__Task details__.
Locate every line in the records below that holds the word "will" and return each one.

__Provided entries__.
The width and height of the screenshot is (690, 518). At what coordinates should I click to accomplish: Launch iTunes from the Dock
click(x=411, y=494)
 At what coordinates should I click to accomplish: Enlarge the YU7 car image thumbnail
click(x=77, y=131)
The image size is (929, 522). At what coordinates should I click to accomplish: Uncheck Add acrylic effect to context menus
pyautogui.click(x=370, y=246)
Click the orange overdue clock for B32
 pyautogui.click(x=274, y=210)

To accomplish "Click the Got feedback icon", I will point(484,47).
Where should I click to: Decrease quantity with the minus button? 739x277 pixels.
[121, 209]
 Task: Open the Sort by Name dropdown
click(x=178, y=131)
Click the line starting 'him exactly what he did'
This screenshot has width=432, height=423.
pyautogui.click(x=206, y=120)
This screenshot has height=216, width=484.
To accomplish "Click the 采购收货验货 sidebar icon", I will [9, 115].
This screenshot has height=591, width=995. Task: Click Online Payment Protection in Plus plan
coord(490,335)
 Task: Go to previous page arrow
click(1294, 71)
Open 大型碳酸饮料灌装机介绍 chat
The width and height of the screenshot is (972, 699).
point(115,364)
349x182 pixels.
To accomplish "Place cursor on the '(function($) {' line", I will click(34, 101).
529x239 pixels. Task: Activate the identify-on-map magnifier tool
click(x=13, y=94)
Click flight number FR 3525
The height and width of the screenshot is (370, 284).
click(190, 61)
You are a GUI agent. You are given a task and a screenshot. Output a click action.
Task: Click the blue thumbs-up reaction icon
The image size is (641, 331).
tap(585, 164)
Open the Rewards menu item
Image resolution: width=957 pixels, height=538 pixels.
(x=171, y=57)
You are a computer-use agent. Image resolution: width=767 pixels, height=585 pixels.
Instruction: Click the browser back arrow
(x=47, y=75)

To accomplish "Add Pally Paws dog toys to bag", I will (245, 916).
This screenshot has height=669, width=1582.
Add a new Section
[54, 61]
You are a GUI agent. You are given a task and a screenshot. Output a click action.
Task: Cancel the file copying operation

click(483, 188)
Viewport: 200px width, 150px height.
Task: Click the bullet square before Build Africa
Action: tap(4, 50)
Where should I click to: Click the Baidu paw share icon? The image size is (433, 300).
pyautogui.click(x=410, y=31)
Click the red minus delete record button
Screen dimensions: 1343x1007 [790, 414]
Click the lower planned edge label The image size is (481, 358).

__Answer area__.
To accomplish "Click the Got feedback icon", I will point(484,47).
To accomplish "Click the 采购收货验货 sidebar icon", I will [9, 115].
To accomplish "Place cursor on the '(function($) {' line", I will click(34, 101).
To accomplish "Add Pally Paws dog toys to bag", I will (245, 916).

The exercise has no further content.